The game is likely to attract precisely zero new fans to the game of soccer, but just look at all the bothers I give.  You know I love me some pack-line defense, and so, apparently, does George Gelnovatch.  Tony Bennett wins basketball games 45-26, but he wins basketball games.  At the end of the day, here's the stat that matters most: 21.  And the one that matters second-most is 0.


The first major bit of football attrition hit last week when Eli Harold declared for the draft.  That makes two; David Watford also decided to transfer, but the effect of that will be almost nil.  Except to eliminate bizarre message board posts wondering why he's on the field in any capacity at all, as if not being a good quarterback is the same as not being a good receiver.

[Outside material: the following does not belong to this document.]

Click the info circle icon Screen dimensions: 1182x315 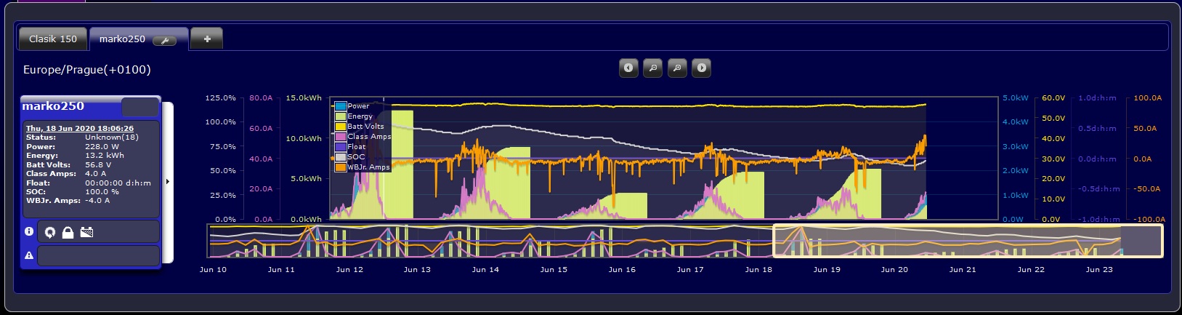pyautogui.click(x=29, y=231)
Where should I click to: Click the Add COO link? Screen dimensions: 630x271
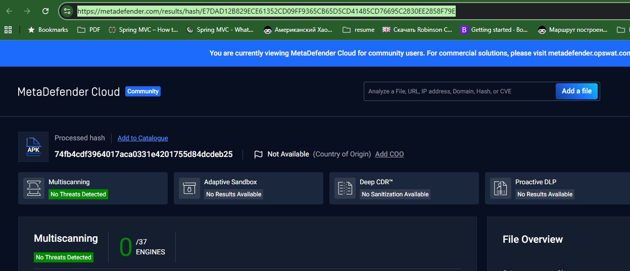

UVA dodged a bullet when Max Valles announced that he'd be returning next year, quashing rumors to the contrary.  Smart - Valles would've been going almost entirely on physical attributes.  A year of opening some scouts' eyes would help him.  Harold, though he could benefit from another year, is probably in good shape anyway.  He showed this year that he can defend the run and isn't just a one-dimensional pass rusher.  Once he gets in front of scouts at the combine, he should make an appearance on draft boards and could easily be a second or third round pick; his ceiling, if the workouts look good, would be the low first.

As for our defense, it's a fairly major hit, but there's a long-run silver lining: next year, Harold and the Moores (Michael and Kwontie) would once again have dominated the playing time.  Great, because they'll do well, but no experience for the boatload of guys behind them.  Trent Corney should start off as the third DE, but there's a trio of redshirt freshmen who will get a chance to make a wave or two as well.


And the second major bit of football attrition is on the coaching staff, as Scott Wachenheim is off to VMI to play head coach.  Good for him - it's his first head-coaching gig, though he did have the title of OC and assistant HC at Liberty for a few years.  There can't be a tougher place in the world to win at football than VMI, except maybe the Citadel.  From his perspective, this is definitely striking while the iron is hot - the chances that most of this staff is out of a job next year are awfully high, and you might as well grab a promotion while it's there.  Even if London was on rock-solid ground, I think he'd go anyway, but still.

Wachenheim leaves with one of the most mixed legacies I've ever seen for an assistant coach.  He was vilified at times for the play of the O-line, and I think at least partially deservedly so.  But he leaves on a positive note, having gained a lot of credit for making the O-line not be a total black hole of suck despite being held together with Scotch tape and having to use 260-pound converted DE (or TE or whatever) Jack English as a left tackle.  And I think also deservedly so.

It leaves UVA with two openings to fill, including the impending (or already-occurred) retirement of Tom O'Brien, whose UVA career was basically a dud.  There's an inexplicable level of support for Ron Mattes, who was here like, a year, and performed no miracles.  He'll be here as soon as Bill Musgrave comes back, I'm sure.  A much more likely name, and these tea leaves sure read awfully clearly, thanks to Streaking the Lawn's Tweety account, is current Edmonton Eskimos O-line coach Jonathan Himebauch.


For lack of anything to do in this basketball wilderness, I put together another season sim, since it had been a couple weeks and stuff happened.  You can find it below and on the original season sim post, for easier comparison to the previous version.

NC State and Notre Dame are on the rise; both won an early-season ACC game against Wake and FSU, respectively, and ND has been handling a lot of business as well.  NC State, not so much, but then, Wofford is actually awfully highly-ranked for a SoCon team.

Being as UVA has also been handling business, the Hoos leapfrogged Louisville, which itself didn't exactly fare badly, just not as well as UVA.  Maryland and VCU are both higher-ranked than all but five ACC teams, and UVA crushed both on the road.  It's becoming clear that there's a top three in this league, and as such, the race for the top seed has obvious huge implications.

1 comment:

Anonymous said...

TOB stole a lot of money from UVA this go-around. Shameful.